• WHAT YOU NEED TO DO:
Please give the temperature below which, according to the household pests article, some species of cockroaches are able to hibernate.

• SOURCE EXTRACT:
^^^^^^^^^^^^^^^^

So where do they go? And more importantly, how do we prevent them from coming back the following summer?

Spiders

Ranking among the most fear-inducing household pests is spiders. What many people fail to realize, however, is that spiders might also be the answer to how to get rid of other household pests. Spiders tend to set up shop on the ground, in corners, or behind furniture not to seek refuge, but because they are ideal hunting and trapping spots. The main thing attracting spiders to your house is all the other pests and insects that sneak their way inside. So, if you want to see fewer bugs, let the spiders stay. But if you want to see fewer spiders, we can help you there as well.

Where they go

Of the roughly 35,000 species of spiders throughout the world, only a small percentage of them are adapted to indoor climates, meaning they are dependent upon a constant temperature and shelter from the elements for their survival. While some spiders simply die during the winter months, most other spiders will burrow into the ground and enter a hibernation-like state until the weather warms up again.

Kristiana Kripena from InsectCop.net shares information about spiders that are seen within the home during the cold winter months: "Since spiders are cold-blooded creatures the spiders you're seeing inside your house in the winter most likely have been there all year. As for where do indoor spiders go in the winter when spiders sense the cold season approaching female spiders seek more secluded areas of your home with less foot traffic such as crawl spaces and storage areas to lay their eggs there."

How to keep them from coming back

The best way to keep spiders from coming back is to make sure your home isn't a target for the critters that spiders like to eat. Remember, spiders are nomadic predators; they go to where the food is. So, keep out the bugs and you'll keep out the spiders. 

Alexander Crawley, an Entomology consultant at Fantastic Pest Control, shares another effective method to prevent spiders in your home: "Many love the smell of peppermint, eucalyptus and tea-tree oils, but spiders do not. You can spray around windows and doors. You can also plant peppermint and spearmint and place the containers in strategic locations. Lemons, oranges and grapefruit smell is also terrible to spiders. You can use peeps and spread them around the house. Keep in mind, you need to replace them every few days, as they dry out and lose efficiency."

Cockroaches

While less common than spiders, cockroaches are nevertheless a major problem in most southern states, California, and of course, New York. To many, roaches are synonymous with both filth and the phrase "hard to kill." Unlike spiders, cockroaches largely rely upon tropical or humid conditions for their survival. Simply put, even though you might not seek roaches in the wintertime, they are likely in hiding, awaiting warmer climates.

Where they go

A humid, tropical climate is crucial to a cockroach's survival. So if you live in a place with colder winters, chances are household cockroaches will hang out in shower drains, interior walls, or in basements. Like spiders, some species of cockroaches are able to hibernate should temperatures drop below 50 degrees. Really, the best way to keep cockroaches from infesting your home is to identify these high-traffic areas and work to keep the roaches out of them. The only way cockroaches can survive the winter is by living inside your home.

^^^^^^^^^^^^^^^^

• GIVEN DATA:
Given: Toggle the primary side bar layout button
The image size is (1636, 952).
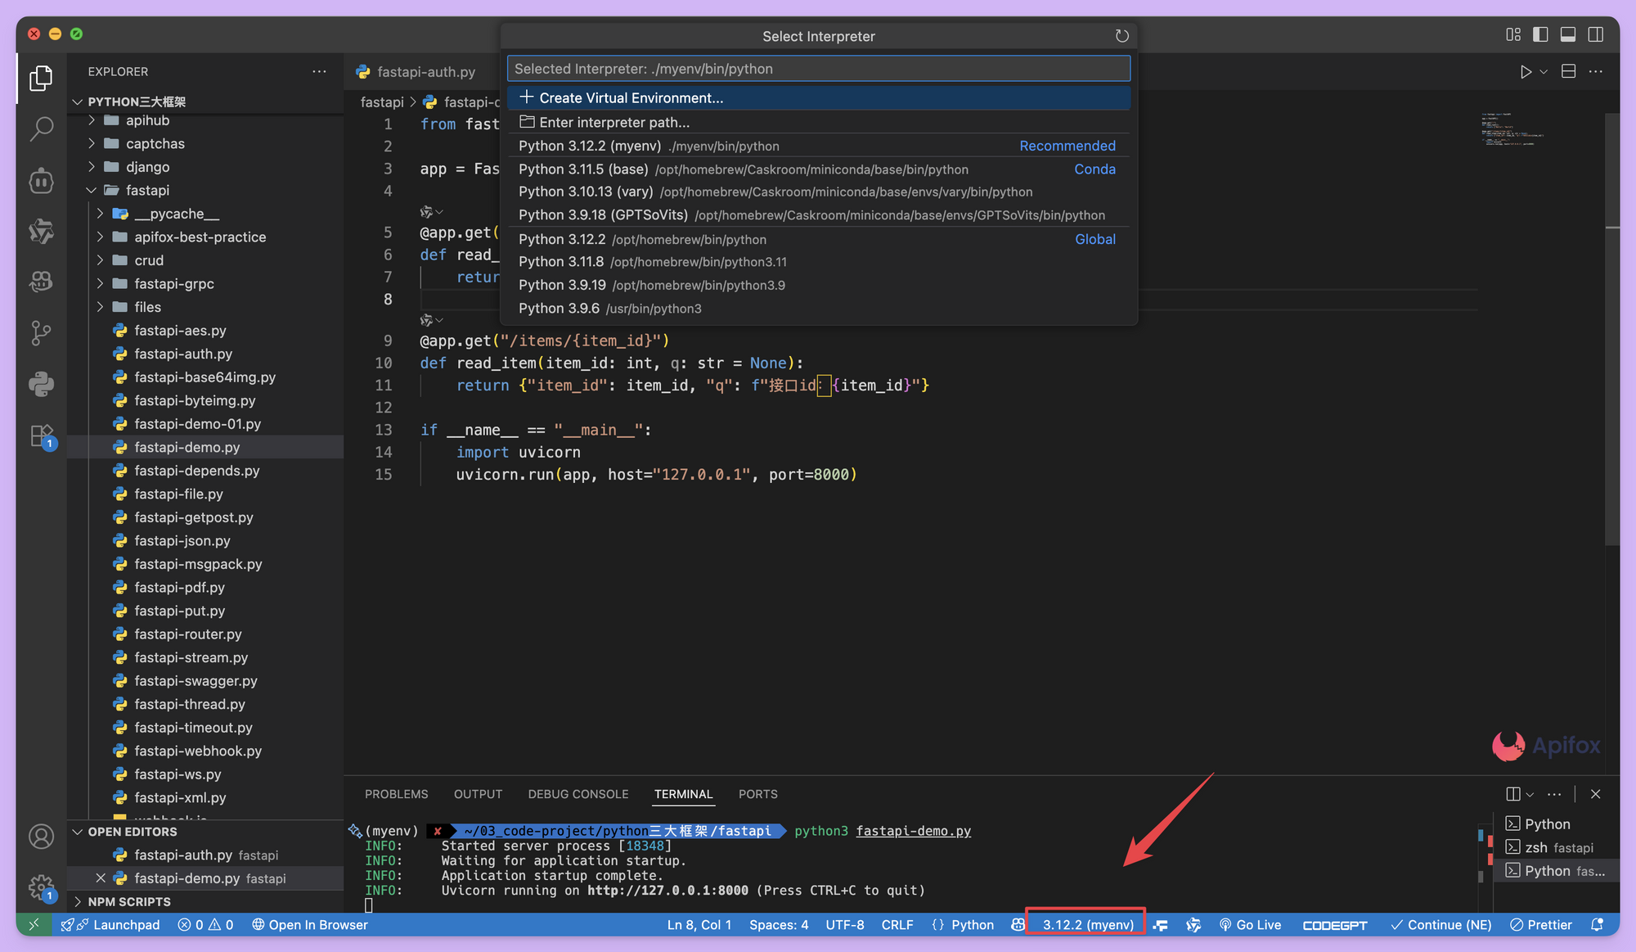Looking at the screenshot, I should pyautogui.click(x=1540, y=34).
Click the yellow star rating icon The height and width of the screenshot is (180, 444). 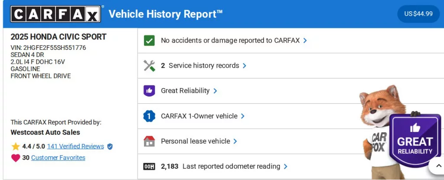(16, 147)
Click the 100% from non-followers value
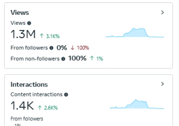 pyautogui.click(x=77, y=58)
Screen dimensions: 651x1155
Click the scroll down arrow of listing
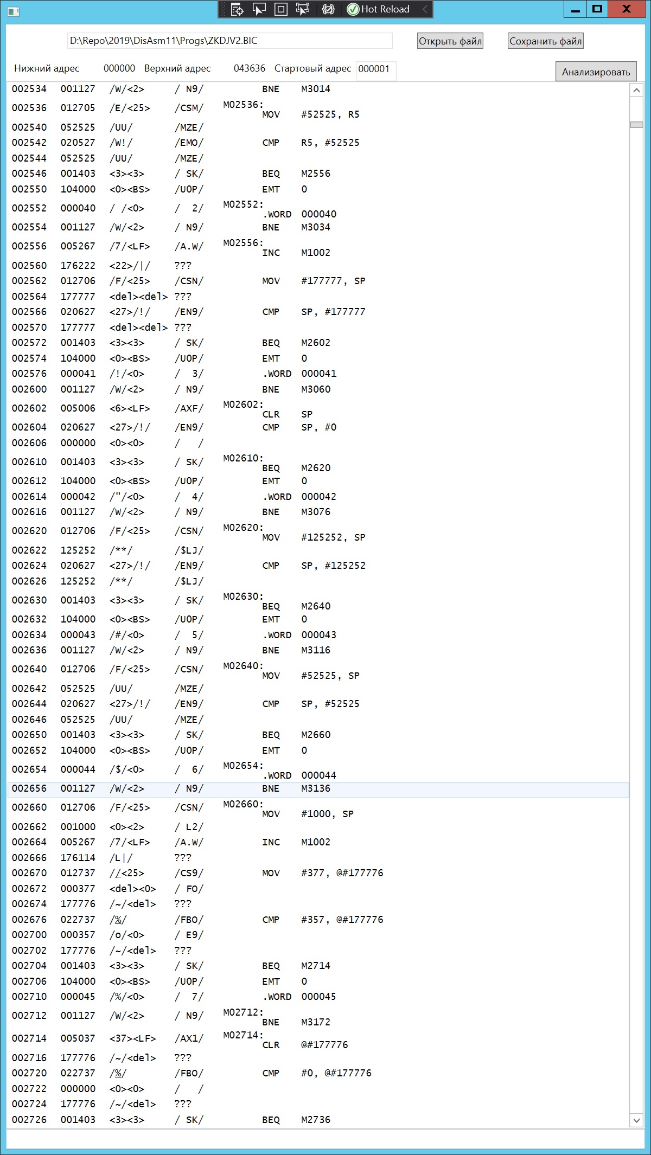pyautogui.click(x=636, y=1120)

^^^^^^^^^^^^^^^^

• TASK OUTPUT:
50 degrees